**Seçilen Metin:**
╭──

YÜZLERCE YILDIR İNSANLIĞA IŞIK TUTAN ÖLÜMSÜZ FİLOZOF: KONFÜÇYÜS

On beş yaşımda zihnimi vicdanıma bağladım. Otuzumda dimdik durdum. Kırkımda şüphelerimden kurtuldum. Elli yaşımda ilahi kanunları anladım. Altmışımda uysal bir kulağım oldu. Şimdi yetmişimde, doğruluğu elden bırakmadan kalbimin tutkularının peşinden gidebilirim.”

Büyük Çin bilgesi, filozof, siyasal yönetici ve Çin tarihinde resmi din olarak kabul edilen öğretilerin kuramcısı Konfüçyüs, yüzlerce yırdır insanlığa ışık tutmaya devam ediyor. 1583’te Pekin’e yerleşen Cizvit misyonerleri Çin bilgisi ile kültürünü özümseyip Avrupa’ya aktarıncaya kadar Batı dünyası Konfüçyüs öğretilerinden haberdar değildi. K’ung Fu-tzu adını Latinceleştiren Cizvitler sayesinde büyük bilge, dünyanın her yerinde Konfüçyüs adıyla tanındı.

╰──

Kayıtlı veri girdileri:

╭──

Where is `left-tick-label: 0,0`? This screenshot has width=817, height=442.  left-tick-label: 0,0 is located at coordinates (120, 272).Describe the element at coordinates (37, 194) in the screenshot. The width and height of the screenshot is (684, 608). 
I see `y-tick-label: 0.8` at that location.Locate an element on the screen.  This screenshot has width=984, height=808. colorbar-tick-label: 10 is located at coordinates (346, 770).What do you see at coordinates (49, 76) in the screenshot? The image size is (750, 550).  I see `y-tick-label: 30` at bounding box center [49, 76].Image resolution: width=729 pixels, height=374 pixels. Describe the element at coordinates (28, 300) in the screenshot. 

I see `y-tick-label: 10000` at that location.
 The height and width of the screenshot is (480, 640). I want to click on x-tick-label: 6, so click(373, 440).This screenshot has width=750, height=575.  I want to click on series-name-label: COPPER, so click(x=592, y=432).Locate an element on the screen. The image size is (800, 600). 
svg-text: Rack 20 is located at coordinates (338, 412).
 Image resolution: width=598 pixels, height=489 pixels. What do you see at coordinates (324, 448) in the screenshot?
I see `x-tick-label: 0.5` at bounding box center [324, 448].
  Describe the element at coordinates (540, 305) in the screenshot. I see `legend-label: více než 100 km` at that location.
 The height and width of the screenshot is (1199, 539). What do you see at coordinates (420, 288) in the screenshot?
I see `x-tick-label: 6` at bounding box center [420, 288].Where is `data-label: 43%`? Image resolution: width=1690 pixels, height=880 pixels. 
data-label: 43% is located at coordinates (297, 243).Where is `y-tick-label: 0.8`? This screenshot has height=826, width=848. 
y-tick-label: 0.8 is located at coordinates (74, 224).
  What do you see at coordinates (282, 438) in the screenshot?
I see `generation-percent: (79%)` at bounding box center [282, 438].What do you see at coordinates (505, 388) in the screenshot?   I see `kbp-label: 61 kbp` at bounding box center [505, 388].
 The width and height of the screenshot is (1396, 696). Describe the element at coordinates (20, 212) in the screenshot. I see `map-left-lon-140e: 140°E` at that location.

╰──

**Yapılacaklar:**
**a)** Konfüçyüs metni şu ifadelerle örtüşüyor mu: (i) Cizvit misyonerleri 1583'te Pekin'e yerleşti; (ii) Batı dünyası, Cizvitlerden önce de Konfüçyüs öğretilerini biliyordu; (iii) K'ung Fu-tzu adını Latinceleştirenler Cizvitlerdi? Her biri için evet ya da hayır deyin ve karara götüren sözleri metinden aynen aktarın.
**b)** Konfüçyüs metnini kaldığı yerden sürdürür müsünüz?

**Yanıtlar:**
**a)**
(i) Evet: "1583’te Pekin’e yerleşen Cizvit misyonerleri"
(ii) Hayır: "Cizvit misyonerleri Çin bilgisi ile kültürünü özümseyip Avrupa’ya aktarıncaya kadar Batı dünyası Konfüçyüs öğretilerinden haberdar değildi"
(iii) Evet: "K’ung Fu-tzu adını Latinceleştiren Cizvitler"

**b)**
ANNESİ TARAFINDAN YETİŞTİRİLDİ

Konfüçyüs, M.Ö 551 yılında şimdiki Shantung eyaleti olan Lu kentinde dünyaya geldi. Chou hanedanlığı döneminde (M.Ö. 1027-256) Hıristiyanlığın doğuşundan yaklaşık beş yüz yıl önce yaşadı. Küçük yaşlardayken babası ölünce annesi tarafından mütevazı koşullarda büyütüldü. Konfüçyüs’ün yaşam öyküsüyle, ona atfedilen öğretilerin ayrıntılarının doğruluğundan emin olmak olanaklı değil. Kaynaklarda, onun ölümünden sonra geliştirilmiş, izleyicileri tarafından elden geçirilmiş, zenginleştirilmiş, yeniden düzenlenmiş karma açıklamalar vardır. Mevcut bilgilerdeki kimi iç tutarsızlığa, kimi vurgu farklılığına karşın, bilgi ile ahlaksal erdem arayışına tutkuyla inanan, tüm yaşamı boyunca dürüstlüğünü koruyan, kendini sadece öğretmeye adayan bir adama ait bütünlüklü çizgileri seçmek olanaklı. Benzer şekilde, Konfüçyüs’e atfedilen yazılı özdeyişlerin ona ait olup olmadığını saptamak da olanaklı değil. Konfüçyüs’e atfedilen deyişlerle düşüncelerin çoğu “Konuşmalar” diye bilinen bir seçkide toplanmıştır.

KONFÜÇYÜS FELSEFESİ (DENGE FELSEFESİ)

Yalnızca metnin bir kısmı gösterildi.